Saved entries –
☆ ☆ ☆ ☆ ☆
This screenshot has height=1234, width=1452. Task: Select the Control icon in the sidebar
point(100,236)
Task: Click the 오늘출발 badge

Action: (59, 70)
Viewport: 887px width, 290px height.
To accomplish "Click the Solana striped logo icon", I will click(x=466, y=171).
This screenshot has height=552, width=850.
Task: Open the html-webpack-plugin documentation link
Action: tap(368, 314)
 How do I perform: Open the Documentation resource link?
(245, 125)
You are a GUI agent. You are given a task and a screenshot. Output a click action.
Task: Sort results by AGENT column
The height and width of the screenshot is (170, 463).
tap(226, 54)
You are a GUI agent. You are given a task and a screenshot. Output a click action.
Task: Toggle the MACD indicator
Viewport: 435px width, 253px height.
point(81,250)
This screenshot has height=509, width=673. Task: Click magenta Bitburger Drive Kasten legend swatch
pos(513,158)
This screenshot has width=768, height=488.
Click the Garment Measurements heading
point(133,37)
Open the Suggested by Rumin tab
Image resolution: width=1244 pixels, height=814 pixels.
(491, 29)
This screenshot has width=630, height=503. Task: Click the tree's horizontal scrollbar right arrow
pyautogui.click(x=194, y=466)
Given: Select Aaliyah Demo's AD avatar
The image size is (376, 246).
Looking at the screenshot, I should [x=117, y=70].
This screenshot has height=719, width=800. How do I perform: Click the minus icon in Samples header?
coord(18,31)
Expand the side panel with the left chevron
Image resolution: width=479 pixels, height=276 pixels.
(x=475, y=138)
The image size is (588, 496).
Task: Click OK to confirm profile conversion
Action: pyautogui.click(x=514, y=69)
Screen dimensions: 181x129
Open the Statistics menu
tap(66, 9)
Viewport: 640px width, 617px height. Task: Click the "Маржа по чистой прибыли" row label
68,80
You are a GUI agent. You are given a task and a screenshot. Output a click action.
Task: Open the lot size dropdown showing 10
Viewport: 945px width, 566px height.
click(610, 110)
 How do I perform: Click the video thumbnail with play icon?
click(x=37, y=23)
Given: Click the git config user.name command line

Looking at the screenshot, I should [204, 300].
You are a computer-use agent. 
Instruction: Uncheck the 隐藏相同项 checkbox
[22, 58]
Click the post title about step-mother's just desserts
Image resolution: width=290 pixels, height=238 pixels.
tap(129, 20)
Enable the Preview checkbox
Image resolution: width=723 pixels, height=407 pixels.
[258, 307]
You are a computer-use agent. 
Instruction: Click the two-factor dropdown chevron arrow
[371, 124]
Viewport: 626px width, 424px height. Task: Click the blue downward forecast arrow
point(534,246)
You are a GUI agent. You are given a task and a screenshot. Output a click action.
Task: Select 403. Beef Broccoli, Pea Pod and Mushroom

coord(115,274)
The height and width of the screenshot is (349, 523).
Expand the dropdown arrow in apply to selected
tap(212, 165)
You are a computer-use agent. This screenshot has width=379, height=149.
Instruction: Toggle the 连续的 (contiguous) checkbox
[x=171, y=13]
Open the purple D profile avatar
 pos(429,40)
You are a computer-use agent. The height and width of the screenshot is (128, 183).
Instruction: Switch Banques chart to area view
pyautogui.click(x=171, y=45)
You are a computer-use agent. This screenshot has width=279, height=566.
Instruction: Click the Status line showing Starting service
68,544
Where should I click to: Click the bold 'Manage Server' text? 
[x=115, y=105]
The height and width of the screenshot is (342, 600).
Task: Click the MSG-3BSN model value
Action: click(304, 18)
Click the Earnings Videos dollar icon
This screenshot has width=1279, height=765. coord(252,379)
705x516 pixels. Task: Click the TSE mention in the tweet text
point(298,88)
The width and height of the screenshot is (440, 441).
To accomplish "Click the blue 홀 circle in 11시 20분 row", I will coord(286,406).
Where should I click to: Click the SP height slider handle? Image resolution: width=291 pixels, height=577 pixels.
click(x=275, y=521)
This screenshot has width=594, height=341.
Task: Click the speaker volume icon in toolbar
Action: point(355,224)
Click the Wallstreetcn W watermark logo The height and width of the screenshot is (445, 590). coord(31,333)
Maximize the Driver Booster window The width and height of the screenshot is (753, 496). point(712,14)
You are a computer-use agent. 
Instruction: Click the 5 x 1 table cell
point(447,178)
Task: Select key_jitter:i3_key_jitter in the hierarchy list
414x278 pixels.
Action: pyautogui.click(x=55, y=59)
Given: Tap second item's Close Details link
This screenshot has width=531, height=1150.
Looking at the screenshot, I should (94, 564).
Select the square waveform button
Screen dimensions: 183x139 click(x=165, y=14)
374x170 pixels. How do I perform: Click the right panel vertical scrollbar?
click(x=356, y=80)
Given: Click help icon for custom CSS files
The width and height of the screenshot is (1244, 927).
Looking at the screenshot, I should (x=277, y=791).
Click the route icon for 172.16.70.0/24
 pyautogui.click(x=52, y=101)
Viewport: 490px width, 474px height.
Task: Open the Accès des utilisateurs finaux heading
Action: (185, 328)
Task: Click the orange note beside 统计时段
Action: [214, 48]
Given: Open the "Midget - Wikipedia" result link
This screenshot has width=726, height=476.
☆ ☆ ☆ ☆ ☆
Please output an exact copy of the lines above, from the opening line of the data down to the line that contains "Viewport: 887px width, 290px height.".

Your response –
This screenshot has height=1234, width=1452. Task: Select the Control icon in the sidebar
point(100,236)
Task: Click the 오늘출발 badge

Action: (59, 70)
Viewport: 887px width, 290px height.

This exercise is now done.